INTRODUCTION: Primary gastric diffuse large B-cell lymphoma (PG-DLBCL) is a rare and heterogeneous entity within extranodal non-Hodgkin lymphomas. Due to its low prevalence, data on clinical characteristics, treatment patterns, and survival outcomes in real-world settings, particularly in Latin America, remain limited. This study aimed to describe the clinical features and treatment outcomes of patients with PG-DLBCL and to evaluate prognostic factors associated with overall survival (OS).

METHODS: We conducted a multicenter, retrospective cohort study using data from the GELL registry (2015–2024), which includes adult patients diagnosed with primary gastric diffuse large B-cell lymphoma (PG-DLBCL) and treated at academic hematology centers across Latin America. Consecutive patients who received first-line immunochemotherapy with R-CHOP, R-miniCHOP, or similar rituximab-based anthracycline regimens were included. Patients lost to follow-up were excluded. Baseline clinical and laboratory variables were collected at diagnosis. The primary endpoint was overall survival (OS), defined as the time from diagnosis to death from any cause or last known follow-up. The secondary endpoint was event-free survival (EFS), defined as the time from diagnosis to progression, relapse, unplanned treatment change, or death. The median follow-up time was estimated using the reverse Kaplan–Meier method. Missing data (<10%) were addressed via multiple imputation using Random Forest algorithms (mice R package). OS and EFS were estimated using the Kaplan–Meier method, and compared using the log-rank test. Multivariable Cox proportional hazards models were used to identify independent prognostic factors for OS and EFS. Predefined subgroup analyses were performed according to Helicobacter pylori (HP) status.

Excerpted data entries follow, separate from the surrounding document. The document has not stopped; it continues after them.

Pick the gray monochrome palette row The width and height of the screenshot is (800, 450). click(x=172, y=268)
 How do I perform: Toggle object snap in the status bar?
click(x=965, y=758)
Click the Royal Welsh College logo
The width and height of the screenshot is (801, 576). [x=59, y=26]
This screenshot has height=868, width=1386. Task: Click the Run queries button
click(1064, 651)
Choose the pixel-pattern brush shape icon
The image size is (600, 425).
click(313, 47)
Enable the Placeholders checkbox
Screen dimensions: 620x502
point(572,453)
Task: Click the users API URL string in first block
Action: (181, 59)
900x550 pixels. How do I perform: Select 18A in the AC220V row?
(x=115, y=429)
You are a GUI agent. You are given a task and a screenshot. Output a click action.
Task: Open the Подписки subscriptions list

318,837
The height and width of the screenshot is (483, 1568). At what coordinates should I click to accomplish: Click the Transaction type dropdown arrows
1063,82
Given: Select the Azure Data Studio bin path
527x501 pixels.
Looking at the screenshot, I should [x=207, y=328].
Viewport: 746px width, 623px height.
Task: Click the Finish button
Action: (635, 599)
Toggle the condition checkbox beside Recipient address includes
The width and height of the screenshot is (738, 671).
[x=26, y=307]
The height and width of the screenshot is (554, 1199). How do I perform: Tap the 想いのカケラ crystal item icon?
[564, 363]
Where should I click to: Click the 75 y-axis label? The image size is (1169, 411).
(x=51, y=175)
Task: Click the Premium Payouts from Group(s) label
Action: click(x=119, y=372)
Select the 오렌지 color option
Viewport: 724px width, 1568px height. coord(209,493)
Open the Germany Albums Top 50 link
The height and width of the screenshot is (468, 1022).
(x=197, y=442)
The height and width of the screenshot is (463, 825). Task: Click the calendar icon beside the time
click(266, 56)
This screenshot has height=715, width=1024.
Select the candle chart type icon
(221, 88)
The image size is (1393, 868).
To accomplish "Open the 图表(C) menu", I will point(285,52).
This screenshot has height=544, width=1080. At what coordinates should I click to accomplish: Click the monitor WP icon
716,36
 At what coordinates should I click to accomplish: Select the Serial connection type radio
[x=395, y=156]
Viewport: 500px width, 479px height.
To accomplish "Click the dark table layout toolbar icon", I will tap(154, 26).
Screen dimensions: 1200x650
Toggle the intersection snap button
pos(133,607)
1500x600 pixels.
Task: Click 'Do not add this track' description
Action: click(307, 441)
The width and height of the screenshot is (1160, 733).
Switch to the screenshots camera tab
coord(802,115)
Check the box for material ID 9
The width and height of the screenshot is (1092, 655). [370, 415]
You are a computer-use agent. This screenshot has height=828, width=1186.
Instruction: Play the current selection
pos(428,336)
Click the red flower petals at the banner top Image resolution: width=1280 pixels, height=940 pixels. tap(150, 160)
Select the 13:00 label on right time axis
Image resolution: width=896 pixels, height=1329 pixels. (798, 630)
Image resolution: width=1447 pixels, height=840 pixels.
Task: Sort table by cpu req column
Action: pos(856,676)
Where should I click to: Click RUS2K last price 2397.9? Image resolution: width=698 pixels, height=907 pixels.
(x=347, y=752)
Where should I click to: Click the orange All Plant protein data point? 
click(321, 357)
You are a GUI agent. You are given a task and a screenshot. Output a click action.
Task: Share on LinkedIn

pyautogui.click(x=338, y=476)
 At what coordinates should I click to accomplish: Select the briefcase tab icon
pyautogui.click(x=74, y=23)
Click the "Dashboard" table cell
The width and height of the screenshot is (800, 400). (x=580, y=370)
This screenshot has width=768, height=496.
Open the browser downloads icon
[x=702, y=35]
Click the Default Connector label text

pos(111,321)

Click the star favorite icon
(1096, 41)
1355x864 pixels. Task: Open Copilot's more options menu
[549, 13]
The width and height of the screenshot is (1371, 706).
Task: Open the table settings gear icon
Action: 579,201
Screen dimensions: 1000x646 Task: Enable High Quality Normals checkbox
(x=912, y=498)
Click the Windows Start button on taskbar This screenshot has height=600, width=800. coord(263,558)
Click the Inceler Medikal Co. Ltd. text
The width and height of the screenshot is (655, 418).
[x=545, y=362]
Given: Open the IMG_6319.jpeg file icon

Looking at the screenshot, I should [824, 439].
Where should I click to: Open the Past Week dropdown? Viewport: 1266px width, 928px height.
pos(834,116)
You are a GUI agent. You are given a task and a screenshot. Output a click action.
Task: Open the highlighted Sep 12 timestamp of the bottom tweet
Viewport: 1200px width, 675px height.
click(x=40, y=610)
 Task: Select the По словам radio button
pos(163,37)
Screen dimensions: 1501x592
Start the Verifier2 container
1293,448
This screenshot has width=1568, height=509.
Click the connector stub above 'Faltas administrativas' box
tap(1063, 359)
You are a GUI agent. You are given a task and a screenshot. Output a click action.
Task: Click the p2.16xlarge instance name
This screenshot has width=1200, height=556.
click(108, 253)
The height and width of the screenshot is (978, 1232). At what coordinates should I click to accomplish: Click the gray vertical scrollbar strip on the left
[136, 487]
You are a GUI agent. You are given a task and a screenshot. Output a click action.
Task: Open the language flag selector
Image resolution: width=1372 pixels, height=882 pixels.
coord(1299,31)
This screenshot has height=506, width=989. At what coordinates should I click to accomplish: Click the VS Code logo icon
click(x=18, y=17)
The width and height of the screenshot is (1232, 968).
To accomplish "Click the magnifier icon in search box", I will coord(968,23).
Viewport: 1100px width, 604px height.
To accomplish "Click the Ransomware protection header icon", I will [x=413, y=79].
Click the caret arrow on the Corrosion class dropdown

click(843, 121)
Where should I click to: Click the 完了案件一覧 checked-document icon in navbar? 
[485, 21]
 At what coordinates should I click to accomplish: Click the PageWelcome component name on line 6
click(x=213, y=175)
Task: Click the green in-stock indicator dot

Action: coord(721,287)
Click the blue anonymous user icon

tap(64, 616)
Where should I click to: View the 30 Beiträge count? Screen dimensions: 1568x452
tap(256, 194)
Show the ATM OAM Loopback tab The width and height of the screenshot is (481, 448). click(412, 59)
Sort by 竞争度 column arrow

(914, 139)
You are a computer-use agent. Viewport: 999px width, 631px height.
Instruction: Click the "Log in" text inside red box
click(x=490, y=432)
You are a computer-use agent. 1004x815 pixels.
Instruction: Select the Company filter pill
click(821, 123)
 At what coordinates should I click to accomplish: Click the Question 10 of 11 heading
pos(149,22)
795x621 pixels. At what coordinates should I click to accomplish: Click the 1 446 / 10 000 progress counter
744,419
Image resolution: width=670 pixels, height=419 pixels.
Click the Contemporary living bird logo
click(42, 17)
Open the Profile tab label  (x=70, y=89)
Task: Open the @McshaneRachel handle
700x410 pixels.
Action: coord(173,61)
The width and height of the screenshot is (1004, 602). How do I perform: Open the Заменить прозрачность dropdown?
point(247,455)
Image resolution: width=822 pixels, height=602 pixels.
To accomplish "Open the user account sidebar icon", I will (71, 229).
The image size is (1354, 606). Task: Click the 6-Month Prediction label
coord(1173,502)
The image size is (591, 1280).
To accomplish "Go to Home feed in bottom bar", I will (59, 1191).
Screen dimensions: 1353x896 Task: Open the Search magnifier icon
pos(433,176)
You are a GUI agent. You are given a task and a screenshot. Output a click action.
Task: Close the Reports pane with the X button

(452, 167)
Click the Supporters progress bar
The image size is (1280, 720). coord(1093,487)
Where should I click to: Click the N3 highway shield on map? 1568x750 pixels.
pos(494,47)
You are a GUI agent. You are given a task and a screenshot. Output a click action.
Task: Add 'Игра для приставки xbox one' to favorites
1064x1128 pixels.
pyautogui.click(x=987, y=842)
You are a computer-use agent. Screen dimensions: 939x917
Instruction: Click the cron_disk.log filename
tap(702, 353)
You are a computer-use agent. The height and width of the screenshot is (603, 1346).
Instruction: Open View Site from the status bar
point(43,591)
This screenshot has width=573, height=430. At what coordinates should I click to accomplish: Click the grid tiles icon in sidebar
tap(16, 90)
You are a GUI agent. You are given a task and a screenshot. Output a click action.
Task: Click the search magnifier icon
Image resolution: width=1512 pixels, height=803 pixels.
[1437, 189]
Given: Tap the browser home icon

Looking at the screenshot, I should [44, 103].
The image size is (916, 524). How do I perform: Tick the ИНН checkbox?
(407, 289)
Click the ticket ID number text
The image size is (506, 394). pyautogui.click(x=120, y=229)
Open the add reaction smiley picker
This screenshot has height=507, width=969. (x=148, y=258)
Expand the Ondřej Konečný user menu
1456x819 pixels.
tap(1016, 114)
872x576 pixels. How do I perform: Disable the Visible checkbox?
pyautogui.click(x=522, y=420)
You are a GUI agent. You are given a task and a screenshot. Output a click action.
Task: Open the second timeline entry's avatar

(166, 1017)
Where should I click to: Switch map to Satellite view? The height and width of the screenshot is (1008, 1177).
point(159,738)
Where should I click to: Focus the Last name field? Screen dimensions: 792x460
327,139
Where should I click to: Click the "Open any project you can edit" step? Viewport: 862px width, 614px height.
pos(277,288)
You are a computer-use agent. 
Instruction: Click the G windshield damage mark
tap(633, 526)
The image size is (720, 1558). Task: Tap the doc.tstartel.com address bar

RESULTS: A total of 157 patients were included. The median follow-up time was 35.5 months (Interquartile Range: 13.1–68.6) and 50 (32%) died during follow-up. The median age of 64 years and a slight male predominance (53%). Most patients had ECOG ≤1 (92%), no B symptoms (52%), and localized disease (55%). R-CHOP was the most common first-line regimen (80%), with ≥6 cycles completed in 61% of cases. Based on NCCN-IPI, 46% had high-intermediate or high-risk scores (≥3). Relapse occurred in 12%, and overall mortality was 32%, mainly due to disease progression and sepsis. Most patients received R-CHOP or equivalent first-line therapy. Radiotherapy was used in 9.5% of deceased and 12.0% of surviving patients. OS at 36 months was 70% (95% CI: 62–78. EFS at 36 months was 80% (95% CI: 73–88. In multivariable analysis, age (HR: 1.05 per year; 95% CI: 1.02–1.07; p < 0.001), ECOG ≥2 (HR: 7.32; 95% CI: 3.09–17.3; p < 0.001), and advanced stage (HR: 2.57; 95% CI: 1.27–5.17; p = 0.008) were independently associated with increased mortality. For EFS, older age (HR = 1.03; 95% CI: 1.00–1.06; p = 0.033), ECOG ≥2 (HR = 12.3; 95% CI: 4.23–35.9; p < 0.001), and advanced stage (HR = 4.95; 95% CI: 1.62–15.2; p = 0.005) were independently associated with worse outcomes. In a subanalysis of 60 patients with known Helicobacter pylori status, HP-positive patients had significantly higher overall survival at 12 and 24 months (91.7% at both timepoints) compared to HP-negative patients (60.7% at 12 months and 56.7% at 36 months) and higher complete response rates (61% vs. 33%). Complete response was more common in HP-positive patients (46% vs. 26%). Disease progression (22% vs. 8%), relapse (2% vs. 0%), and treatment-related mortality (9% vs. 0%) were more frequent among HP-negative patients compared to those who were HP-positive.

Conclusions In this Latin American cohort, PG-DLBCL patients showed favorable survival outcomes with standard immunochemotherapy. Advanced age, poor performance status, and advanced stage were independently associated with worse OS and EFS. Helicobacter pylori positivity was linked to better survival, higher complete response rates, and fewer adverse outcomes, suggesting its potential role as a favorable prognostic factor in PG-DLBCL.